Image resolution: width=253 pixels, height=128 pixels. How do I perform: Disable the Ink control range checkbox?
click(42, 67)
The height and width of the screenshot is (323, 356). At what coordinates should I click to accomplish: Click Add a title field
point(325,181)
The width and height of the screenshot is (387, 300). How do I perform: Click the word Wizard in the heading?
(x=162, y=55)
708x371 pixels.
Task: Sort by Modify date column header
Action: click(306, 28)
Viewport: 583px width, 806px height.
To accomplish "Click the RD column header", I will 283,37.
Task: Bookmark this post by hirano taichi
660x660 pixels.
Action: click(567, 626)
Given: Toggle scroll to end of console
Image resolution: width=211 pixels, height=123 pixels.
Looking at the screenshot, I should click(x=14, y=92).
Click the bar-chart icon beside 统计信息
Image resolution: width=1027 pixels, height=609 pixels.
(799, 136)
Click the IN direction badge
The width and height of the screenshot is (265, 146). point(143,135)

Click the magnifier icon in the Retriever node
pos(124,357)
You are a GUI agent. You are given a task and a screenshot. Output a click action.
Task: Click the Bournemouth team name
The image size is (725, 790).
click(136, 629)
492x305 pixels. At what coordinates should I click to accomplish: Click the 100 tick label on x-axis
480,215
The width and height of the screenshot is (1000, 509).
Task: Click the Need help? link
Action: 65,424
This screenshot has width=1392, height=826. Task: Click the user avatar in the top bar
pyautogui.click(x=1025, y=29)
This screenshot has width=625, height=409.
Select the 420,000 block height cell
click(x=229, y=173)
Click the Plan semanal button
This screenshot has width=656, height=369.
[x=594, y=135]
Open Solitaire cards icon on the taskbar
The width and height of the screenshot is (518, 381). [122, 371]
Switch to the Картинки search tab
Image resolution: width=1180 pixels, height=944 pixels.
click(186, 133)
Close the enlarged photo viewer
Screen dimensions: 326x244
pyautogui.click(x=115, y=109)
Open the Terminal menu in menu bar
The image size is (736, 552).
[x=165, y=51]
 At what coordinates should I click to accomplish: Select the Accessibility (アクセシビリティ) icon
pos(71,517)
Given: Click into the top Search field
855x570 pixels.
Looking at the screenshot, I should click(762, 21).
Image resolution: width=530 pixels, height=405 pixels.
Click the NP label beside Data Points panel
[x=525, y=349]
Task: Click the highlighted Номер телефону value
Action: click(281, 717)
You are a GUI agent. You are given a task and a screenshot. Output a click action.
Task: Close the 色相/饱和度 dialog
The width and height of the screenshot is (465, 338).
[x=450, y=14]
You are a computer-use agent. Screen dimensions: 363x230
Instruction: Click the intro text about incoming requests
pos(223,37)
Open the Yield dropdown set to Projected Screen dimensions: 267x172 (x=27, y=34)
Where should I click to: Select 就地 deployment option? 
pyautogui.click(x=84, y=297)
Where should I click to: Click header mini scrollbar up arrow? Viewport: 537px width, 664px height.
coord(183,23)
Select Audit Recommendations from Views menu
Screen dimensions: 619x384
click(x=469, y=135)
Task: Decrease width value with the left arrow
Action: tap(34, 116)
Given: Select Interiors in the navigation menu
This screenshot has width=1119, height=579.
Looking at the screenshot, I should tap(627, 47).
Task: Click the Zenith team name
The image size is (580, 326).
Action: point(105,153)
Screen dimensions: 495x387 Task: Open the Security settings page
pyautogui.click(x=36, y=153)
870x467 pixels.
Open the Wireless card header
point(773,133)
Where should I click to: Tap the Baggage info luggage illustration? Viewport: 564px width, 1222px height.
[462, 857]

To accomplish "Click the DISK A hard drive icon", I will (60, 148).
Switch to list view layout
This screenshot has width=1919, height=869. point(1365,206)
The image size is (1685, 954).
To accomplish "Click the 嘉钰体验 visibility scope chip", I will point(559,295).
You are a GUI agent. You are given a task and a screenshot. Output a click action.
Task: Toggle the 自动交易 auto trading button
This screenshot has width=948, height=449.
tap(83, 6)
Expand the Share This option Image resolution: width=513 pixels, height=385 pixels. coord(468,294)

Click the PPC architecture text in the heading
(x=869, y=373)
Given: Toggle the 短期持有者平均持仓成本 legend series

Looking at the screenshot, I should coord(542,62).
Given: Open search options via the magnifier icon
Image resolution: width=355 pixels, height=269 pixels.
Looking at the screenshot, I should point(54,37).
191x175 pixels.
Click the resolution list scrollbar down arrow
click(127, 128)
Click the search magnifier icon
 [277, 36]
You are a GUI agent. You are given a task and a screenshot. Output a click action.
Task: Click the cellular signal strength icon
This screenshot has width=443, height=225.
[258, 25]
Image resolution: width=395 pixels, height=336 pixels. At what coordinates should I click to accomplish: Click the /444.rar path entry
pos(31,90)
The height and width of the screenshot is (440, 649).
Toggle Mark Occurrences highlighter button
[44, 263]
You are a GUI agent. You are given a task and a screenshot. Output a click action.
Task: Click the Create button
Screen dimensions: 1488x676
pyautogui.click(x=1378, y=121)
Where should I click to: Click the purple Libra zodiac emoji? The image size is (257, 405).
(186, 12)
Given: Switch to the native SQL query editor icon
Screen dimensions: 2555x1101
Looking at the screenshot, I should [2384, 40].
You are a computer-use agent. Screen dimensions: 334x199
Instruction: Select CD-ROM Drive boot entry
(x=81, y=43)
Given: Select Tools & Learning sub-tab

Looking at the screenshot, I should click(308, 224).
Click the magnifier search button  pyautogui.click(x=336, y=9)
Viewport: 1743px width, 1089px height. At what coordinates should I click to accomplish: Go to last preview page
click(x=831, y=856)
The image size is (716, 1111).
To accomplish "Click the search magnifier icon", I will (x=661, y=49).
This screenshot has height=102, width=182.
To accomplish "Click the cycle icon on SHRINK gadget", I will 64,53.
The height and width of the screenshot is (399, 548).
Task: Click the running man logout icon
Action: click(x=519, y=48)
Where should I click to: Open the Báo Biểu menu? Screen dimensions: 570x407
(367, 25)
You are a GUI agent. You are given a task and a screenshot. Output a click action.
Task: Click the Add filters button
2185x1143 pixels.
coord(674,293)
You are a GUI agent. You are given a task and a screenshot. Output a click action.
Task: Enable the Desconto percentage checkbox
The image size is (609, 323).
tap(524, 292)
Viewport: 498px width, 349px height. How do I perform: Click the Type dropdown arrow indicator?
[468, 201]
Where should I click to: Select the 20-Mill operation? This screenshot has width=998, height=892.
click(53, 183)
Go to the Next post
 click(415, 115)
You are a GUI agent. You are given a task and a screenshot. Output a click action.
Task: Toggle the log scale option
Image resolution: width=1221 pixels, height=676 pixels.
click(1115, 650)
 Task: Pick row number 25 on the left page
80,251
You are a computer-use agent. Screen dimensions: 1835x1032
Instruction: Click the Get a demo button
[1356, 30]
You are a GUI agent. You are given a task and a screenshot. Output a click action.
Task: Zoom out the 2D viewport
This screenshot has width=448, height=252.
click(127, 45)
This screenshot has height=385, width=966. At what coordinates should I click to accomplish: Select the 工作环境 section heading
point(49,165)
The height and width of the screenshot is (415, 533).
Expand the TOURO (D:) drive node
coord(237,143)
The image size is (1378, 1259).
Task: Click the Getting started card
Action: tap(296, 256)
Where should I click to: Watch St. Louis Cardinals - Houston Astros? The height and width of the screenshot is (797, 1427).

+--

◆ **Exercise**
Rewrite the records between the lines holding "Given: Toggle scroll to end of console" and "[x=165, y=51]", inclusive, replacing "Bournemouth" with "Brighton" and keeping everything else as is.

◆ **Output for this task**
Given: Toggle scroll to end of console
Image resolution: width=211 pixels, height=123 pixels.
Looking at the screenshot, I should click(x=14, y=92).
Click the bar-chart icon beside 统计信息
Image resolution: width=1027 pixels, height=609 pixels.
(799, 136)
Click the IN direction badge
The width and height of the screenshot is (265, 146). point(143,135)

Click the magnifier icon in the Retriever node
pos(124,357)
You are a GUI agent. You are given a task and a screenshot. Output a click action.
Task: Click the Brighton team name
The image size is (725, 790).
click(136, 629)
492x305 pixels. At what coordinates should I click to accomplish: Click the 100 tick label on x-axis
480,215
The width and height of the screenshot is (1000, 509).
Task: Click the Need help? link
Action: 65,424
This screenshot has width=1392, height=826. Task: Click the user avatar in the top bar
pyautogui.click(x=1025, y=29)
This screenshot has width=625, height=409.
Select the 420,000 block height cell
click(x=229, y=173)
Click the Plan semanal button
This screenshot has width=656, height=369.
[x=594, y=135]
Open Solitaire cards icon on the taskbar
The width and height of the screenshot is (518, 381). [122, 371]
Switch to the Картинки search tab
Image resolution: width=1180 pixels, height=944 pixels.
click(186, 133)
Close the enlarged photo viewer
Screen dimensions: 326x244
pyautogui.click(x=115, y=109)
Open the Terminal menu in menu bar
The image size is (736, 552).
[x=165, y=51]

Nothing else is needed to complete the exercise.